--- Study text ---

# made my mind up



## ga300 (Jul 20, 2010)

after looking for awhile and traveling ga looking at kingquads,can ams,850 xps,brutes.i decided to stay with cat.got a 09 t-cat.very happy so far.i cant belive the power its crazy.i do have a ? though after doin alot of reading i should be ok runnin 28 laws on stock clutch and the sld not welded up right? oh yea if feels go to be on another cat


----------



## MTImodquad (Jan 2, 2009)

Congrats man!!! You will love it! You definitely want to weld up your SLD first chance you get. Get some action shots up!


----------



## Swamp Star (Feb 20, 2010)

Now we need to see whats she's about at Rocky Creek this comin up weekend.


----------



## ga300 (Jul 20, 2010)

yea im goin to get it welded asap.man i wish i could go.


----------



## HondaGuy (Mar 2, 2010)

Sweet Kitty! I got a chance to take one on 29.5s for a spin a while back and WOW is all I could say about the power it had lol.


----------



## MikesAC700EFI (Jun 12, 2010)

Very nice!!!


----------



## ga300 (Jul 20, 2010)

thxs man.sucks im tryin to do so much before ecmn hope i can get it done.


----------



## Polaris425 (Dec 16, 2004)

Congrats on the new ride!! I'm sure MTI can fix you up w/ a lift for it!


----------



## ga300 (Jul 20, 2010)

thxs man.no lift for this.i have had great luck with 28s and no lift.just easy on everything.


----------



## monsterbrute750 (Apr 13, 2010)

I've got some vid of an old guy on a nasty lifted Thunder Cat. I'll see if I can post it up.


----------



## ga300 (Jul 20, 2010)

like to see them if u got it.


----------



## Roboquad (Sep 8, 2009)

whats the SLD? my riding buddy has a mud Pro..anything he needs to know. On his 2nd front diff. Covered under warranty with 29.5's on it. they even replaces the water filled spedo. Amazing warranty. wish It was around when I bought mine.


----------



## phreebsd (Dec 16, 2004)

that's the thing that slips so the axles dont break.


----------



## HondaGuy (Mar 2, 2010)

Yep its the Spike Load Dampener, its supposed to slip when there is a spike load on the drivetrain to keep the rear diff and axles from breaking. Only problem is that with big tires they start to slip under "normal" circumstances. Thats why most people that run big tires weld them up so its can't slip anymore.


----------



## ga300 (Jul 20, 2010)

need to tell him to seal his cluster to


----------

Saved data entries

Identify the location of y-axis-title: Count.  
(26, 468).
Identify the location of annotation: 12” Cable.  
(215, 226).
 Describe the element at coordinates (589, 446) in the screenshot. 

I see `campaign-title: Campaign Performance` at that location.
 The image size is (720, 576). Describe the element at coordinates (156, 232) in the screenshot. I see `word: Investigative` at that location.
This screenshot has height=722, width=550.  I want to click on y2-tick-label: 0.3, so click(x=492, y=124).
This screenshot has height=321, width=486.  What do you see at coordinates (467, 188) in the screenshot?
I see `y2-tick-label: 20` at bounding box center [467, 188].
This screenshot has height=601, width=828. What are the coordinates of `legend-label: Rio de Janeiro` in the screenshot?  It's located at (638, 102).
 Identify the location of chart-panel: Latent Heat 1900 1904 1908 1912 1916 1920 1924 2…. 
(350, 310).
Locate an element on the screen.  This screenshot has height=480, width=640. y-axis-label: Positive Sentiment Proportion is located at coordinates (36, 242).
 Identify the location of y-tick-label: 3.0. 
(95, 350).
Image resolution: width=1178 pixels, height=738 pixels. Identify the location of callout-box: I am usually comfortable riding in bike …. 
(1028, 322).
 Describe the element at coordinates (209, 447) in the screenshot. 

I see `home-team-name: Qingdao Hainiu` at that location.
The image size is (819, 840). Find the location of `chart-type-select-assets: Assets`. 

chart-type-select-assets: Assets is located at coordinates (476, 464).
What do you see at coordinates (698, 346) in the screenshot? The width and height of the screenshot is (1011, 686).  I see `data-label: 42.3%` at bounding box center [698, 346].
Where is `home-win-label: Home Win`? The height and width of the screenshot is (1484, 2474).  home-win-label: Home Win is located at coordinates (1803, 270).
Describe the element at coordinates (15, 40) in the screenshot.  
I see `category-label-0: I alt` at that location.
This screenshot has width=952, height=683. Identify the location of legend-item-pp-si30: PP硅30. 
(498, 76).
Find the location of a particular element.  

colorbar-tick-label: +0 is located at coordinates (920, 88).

--- Tasks to complete ---
1/ In the thread, which four vehicles did ga300 look at before deciding to stay with cat?
2/ Count how many lines of the entries contain the string "tick", and give only the number.

--- Solutions below ---
1/ kingquads, can ams, 850 xps, brutes

2/ 4